Enough for the public to understand the subject of deliberations and actions. The public is entitled to background materials distributed to the board under the public records statute.

Does a citizen have the right to address a public body?

No. You have a right to attend and listen. You do not have a right to talk to the public body or participate in its deliberations.

Are North Carolina courts open to the public?

With few exceptions courts in North Carolina are open to the public. The N.C. Constitution states "All courts shall be open." North Carolina's federal courts are also open to the public and press. Unlike state courts, federal courts do not permit camera coverage.

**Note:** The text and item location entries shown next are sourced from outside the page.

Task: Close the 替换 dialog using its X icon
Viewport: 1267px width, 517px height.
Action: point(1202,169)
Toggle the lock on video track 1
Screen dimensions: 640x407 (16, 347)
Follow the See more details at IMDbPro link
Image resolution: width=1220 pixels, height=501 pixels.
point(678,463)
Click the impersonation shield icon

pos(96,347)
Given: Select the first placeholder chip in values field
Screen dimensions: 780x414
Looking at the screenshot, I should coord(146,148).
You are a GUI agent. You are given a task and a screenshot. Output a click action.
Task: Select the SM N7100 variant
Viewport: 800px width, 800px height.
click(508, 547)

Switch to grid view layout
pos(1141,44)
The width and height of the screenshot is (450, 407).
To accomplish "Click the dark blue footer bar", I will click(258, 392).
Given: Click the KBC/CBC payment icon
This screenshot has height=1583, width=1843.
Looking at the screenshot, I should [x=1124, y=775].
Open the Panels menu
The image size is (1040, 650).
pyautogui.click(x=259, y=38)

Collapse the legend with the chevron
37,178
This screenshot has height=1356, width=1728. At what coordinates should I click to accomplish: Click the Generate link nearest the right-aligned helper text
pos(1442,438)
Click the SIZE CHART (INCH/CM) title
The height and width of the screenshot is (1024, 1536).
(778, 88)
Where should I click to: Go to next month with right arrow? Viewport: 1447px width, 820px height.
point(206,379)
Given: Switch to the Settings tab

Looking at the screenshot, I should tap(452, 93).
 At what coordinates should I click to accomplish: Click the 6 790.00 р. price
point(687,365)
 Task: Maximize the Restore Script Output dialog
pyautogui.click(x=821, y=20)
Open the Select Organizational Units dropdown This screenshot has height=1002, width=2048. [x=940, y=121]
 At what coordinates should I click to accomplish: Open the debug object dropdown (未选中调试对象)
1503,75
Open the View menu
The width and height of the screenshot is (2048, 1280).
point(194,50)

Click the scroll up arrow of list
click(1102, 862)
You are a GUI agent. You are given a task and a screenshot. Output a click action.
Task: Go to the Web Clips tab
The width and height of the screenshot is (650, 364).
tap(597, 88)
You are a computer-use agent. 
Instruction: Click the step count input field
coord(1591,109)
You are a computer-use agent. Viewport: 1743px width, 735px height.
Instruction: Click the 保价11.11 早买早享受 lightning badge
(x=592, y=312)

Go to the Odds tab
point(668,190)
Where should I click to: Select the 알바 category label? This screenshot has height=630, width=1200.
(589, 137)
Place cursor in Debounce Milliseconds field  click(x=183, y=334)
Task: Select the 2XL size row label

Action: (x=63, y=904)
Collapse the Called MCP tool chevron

When can courts be closed to the public?

In the 1980's the U.S. Supreme Court concluded that the First Admendment gives the public and press the right to attend criminal trials (including preliminary hearings, jury selection, opening statements, witness examination and closing) unless a trial judge enters an order containing specific written findings. Those findings must demonstrate that:
  • that closure is absolutely necessary to protect a "compelling" governmental interest;
  • that no less restrictive measure short of closing the courtroom will suffice to protect that interest; and
  • that the closure is "narrowly tailored " so that its scope and duration are as limited as possible.
Are there exceptions to the general rule of open court proceedings?

Yes those exceptions are:
  • Commitment hearings. The N.C. Court of Appeals has ruled that there is no right of access to involuntary civil commitment proceedings. However commitment hearings for people found guilty by reason of insanity in criminal cases are public and must be held in the court where the original trial took place.
  • Conference Any bench conference between judges and lawyers, conferences between lawyer and their clients are not intended for the public.
  • Grand jury proceedings. Federal and state law requires that grand jury proceedings be conducted in private. It is also a crime for a grand juror to release information that is presented to a grand jury. It is not a crime for a news organization to publish the information.
  • Juvenile proceedings. Once closed as a matter of public policy juvenile proceedings are now presumptively open to the public and the court must find "good cause" to close a proceeding. No proceeding can be closed if the juvenile requests that it be open.
  • Sex crimes cases. In cases involving charges of rape, attempted rape, sex offense or attempted sex offense the court may be closed during the testimony of the victim.
  • Potential for violence. This law is rarely used and if invoked, it probably would not call for the exclusion of all persons.
  • Proceedings involving medical peer review records. This is a recent ruling by the N.C. Supreme Court that held the public does not have a right to access court hearings that concern confidential information relating to medical peer review records.
  • Trade secrets. Generally a court can be closed while trade secrets are discussed.
  • Victim's compensation. These take place before administrative law judges who may exclude from a hearing all persons not directly involved in the hearing during the taking of medical and law enforcement information as evidence.